- **What you need to do**: Count how many lines in the data hold the word "filter", and give that number alone.

(Stored data entries)
........

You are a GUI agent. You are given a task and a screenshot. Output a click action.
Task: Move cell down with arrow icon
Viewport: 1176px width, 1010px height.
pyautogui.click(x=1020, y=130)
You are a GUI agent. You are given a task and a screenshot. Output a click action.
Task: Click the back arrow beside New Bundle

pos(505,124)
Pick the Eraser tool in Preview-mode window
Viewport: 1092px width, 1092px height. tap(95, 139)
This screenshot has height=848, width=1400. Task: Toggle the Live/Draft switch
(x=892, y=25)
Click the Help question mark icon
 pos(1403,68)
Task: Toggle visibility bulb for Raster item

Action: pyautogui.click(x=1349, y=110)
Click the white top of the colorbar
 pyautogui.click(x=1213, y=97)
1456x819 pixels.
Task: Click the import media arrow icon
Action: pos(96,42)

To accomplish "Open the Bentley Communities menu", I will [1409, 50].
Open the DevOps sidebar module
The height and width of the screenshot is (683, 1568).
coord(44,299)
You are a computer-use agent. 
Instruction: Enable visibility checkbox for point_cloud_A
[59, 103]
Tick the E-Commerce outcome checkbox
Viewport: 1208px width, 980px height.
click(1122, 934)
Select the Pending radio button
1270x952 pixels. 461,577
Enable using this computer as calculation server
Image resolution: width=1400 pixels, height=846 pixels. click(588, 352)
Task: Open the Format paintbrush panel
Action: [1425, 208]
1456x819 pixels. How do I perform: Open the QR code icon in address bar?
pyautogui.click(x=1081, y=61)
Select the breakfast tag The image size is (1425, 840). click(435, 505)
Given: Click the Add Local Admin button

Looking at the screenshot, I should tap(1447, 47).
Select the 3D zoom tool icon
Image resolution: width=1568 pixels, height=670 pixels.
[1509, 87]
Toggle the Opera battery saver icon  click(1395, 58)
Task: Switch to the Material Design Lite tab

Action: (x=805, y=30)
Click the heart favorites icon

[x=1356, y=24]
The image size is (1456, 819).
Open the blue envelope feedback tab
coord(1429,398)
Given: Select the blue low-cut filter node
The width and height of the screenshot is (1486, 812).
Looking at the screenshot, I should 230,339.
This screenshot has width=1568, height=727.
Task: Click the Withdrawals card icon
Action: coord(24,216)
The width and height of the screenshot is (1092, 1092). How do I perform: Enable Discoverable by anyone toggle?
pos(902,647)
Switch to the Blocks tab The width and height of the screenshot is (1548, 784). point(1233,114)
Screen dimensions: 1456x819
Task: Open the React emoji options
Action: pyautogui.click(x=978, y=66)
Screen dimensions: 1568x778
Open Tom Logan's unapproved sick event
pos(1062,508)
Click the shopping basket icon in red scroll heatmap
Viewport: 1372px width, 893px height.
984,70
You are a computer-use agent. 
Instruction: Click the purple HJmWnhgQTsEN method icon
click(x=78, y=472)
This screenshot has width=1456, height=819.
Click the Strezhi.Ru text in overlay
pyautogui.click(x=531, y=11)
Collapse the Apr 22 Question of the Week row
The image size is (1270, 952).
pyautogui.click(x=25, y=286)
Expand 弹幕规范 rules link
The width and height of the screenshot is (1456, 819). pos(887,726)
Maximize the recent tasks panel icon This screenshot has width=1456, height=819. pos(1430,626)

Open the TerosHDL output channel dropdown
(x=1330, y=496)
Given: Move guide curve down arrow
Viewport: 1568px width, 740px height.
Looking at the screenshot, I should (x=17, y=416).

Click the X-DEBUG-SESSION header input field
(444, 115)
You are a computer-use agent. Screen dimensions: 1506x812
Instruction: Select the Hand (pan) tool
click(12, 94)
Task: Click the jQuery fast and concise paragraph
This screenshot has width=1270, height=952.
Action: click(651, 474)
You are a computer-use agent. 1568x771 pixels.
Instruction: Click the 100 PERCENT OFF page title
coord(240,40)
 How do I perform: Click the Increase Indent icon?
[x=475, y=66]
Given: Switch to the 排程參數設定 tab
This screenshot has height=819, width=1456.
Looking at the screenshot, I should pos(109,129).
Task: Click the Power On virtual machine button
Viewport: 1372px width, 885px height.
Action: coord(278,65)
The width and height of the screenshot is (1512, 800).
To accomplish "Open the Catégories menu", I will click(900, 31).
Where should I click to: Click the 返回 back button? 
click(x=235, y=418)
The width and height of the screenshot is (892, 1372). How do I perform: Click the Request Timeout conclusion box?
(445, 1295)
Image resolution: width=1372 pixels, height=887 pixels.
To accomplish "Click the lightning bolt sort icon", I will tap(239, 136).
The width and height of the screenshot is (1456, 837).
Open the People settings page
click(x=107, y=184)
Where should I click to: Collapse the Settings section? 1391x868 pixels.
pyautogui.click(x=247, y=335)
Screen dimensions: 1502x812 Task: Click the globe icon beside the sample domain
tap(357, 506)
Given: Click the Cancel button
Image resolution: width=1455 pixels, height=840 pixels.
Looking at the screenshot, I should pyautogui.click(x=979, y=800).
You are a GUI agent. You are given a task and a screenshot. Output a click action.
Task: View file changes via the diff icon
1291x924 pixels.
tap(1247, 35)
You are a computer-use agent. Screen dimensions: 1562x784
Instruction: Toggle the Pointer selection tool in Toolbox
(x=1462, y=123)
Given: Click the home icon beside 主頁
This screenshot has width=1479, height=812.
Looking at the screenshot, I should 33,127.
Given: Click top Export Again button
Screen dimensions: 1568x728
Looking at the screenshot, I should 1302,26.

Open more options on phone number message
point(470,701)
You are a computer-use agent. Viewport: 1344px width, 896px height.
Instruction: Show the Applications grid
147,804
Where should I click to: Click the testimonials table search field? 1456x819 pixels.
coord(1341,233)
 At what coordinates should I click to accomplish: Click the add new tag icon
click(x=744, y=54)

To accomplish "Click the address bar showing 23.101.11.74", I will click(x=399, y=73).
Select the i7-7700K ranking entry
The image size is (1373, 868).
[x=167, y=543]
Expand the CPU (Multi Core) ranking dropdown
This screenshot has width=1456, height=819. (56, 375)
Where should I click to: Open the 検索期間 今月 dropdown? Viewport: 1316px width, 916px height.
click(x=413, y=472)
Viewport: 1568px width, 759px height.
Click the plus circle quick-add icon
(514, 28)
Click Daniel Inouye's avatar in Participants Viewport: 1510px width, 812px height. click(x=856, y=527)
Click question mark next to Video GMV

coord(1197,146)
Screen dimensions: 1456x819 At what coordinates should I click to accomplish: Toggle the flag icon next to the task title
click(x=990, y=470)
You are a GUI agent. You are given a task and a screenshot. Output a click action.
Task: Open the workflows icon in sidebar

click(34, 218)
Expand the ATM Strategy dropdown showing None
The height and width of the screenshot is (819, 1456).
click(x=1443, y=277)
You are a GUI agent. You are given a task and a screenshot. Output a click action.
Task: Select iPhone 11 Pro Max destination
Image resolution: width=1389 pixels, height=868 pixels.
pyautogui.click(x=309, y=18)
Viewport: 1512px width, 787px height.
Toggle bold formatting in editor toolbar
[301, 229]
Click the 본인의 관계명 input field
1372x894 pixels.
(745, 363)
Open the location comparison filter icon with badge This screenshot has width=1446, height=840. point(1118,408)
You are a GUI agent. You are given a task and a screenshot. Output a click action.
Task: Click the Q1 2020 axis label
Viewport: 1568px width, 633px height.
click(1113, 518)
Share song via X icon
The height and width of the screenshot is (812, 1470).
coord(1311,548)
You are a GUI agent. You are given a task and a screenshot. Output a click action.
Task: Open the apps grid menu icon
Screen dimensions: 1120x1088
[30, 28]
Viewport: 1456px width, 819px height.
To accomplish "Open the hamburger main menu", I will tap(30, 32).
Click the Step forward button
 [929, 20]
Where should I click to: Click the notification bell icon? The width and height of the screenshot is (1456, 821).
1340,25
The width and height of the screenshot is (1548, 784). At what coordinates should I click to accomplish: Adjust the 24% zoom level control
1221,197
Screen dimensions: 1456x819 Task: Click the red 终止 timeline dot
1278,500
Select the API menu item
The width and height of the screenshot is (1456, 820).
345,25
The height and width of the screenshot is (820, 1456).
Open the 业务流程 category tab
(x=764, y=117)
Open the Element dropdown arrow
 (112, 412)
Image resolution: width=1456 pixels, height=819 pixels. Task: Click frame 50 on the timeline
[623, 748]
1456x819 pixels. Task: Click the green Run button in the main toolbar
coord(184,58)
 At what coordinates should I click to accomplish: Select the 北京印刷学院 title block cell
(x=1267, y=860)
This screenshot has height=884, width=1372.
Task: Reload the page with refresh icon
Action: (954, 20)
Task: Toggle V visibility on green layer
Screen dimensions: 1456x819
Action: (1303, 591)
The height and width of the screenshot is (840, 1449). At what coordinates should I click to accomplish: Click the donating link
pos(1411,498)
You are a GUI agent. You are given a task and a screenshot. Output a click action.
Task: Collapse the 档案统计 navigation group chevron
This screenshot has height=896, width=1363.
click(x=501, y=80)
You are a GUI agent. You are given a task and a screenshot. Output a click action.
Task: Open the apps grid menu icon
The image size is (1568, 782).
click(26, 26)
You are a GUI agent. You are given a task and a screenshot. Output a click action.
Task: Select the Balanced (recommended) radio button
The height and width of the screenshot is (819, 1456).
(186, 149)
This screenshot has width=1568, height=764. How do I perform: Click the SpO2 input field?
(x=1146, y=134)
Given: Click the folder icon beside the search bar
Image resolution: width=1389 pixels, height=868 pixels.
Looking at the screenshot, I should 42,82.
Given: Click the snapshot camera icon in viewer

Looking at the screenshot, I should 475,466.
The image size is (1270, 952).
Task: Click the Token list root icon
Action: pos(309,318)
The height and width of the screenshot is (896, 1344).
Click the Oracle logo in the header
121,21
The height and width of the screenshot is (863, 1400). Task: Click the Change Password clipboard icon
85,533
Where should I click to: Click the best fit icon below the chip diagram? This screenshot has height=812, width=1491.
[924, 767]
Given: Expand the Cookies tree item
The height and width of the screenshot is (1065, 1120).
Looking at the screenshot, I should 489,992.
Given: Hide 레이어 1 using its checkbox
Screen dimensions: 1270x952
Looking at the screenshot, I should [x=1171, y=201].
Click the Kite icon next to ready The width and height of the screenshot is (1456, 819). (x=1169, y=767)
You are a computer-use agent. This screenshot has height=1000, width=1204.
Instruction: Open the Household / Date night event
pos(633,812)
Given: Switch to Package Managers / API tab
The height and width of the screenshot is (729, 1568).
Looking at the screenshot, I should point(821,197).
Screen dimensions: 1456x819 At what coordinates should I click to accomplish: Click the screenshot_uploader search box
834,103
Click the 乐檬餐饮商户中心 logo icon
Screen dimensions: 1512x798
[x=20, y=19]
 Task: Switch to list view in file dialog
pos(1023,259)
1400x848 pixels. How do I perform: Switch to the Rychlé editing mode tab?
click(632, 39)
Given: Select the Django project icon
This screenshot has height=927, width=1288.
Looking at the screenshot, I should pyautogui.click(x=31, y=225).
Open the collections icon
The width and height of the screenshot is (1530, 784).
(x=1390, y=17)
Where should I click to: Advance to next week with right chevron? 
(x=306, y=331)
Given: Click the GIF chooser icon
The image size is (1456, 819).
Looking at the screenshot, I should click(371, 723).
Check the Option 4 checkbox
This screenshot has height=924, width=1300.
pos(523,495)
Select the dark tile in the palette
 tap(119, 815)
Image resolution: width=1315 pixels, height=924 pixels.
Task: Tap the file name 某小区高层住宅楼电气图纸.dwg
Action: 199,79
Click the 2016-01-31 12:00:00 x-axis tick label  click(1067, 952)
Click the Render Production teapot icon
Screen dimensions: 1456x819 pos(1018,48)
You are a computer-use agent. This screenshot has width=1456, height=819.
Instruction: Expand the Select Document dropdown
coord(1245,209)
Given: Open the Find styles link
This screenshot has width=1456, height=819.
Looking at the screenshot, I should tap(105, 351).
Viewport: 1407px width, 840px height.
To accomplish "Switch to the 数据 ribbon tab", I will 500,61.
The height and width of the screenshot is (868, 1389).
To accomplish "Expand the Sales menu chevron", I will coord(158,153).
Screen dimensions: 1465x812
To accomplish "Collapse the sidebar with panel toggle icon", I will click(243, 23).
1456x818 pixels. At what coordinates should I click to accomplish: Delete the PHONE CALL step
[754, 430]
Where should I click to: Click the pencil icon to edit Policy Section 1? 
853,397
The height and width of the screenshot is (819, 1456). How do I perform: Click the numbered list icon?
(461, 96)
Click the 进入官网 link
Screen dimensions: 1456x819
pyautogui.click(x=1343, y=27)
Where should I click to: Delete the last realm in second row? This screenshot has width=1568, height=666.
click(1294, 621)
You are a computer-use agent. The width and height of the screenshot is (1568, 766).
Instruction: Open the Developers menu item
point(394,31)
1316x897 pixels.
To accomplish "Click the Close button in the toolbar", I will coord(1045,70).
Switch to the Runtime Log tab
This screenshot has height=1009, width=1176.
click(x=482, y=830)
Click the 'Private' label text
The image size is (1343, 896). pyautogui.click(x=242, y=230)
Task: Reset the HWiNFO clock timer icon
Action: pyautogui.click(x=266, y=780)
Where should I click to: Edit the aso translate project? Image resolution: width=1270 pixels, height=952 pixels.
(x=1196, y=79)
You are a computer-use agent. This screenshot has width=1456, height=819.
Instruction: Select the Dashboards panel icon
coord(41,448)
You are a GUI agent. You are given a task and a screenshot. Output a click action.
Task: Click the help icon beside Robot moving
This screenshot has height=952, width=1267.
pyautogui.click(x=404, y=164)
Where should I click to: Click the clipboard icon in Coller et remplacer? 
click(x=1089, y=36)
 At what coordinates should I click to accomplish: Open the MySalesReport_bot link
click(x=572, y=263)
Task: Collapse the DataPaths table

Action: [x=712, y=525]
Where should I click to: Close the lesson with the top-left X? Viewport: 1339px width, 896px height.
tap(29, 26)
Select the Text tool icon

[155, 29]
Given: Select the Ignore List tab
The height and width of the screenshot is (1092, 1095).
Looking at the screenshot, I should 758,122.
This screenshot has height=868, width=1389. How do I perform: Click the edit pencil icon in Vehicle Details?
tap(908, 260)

........

- **Reply to the exercise**: 2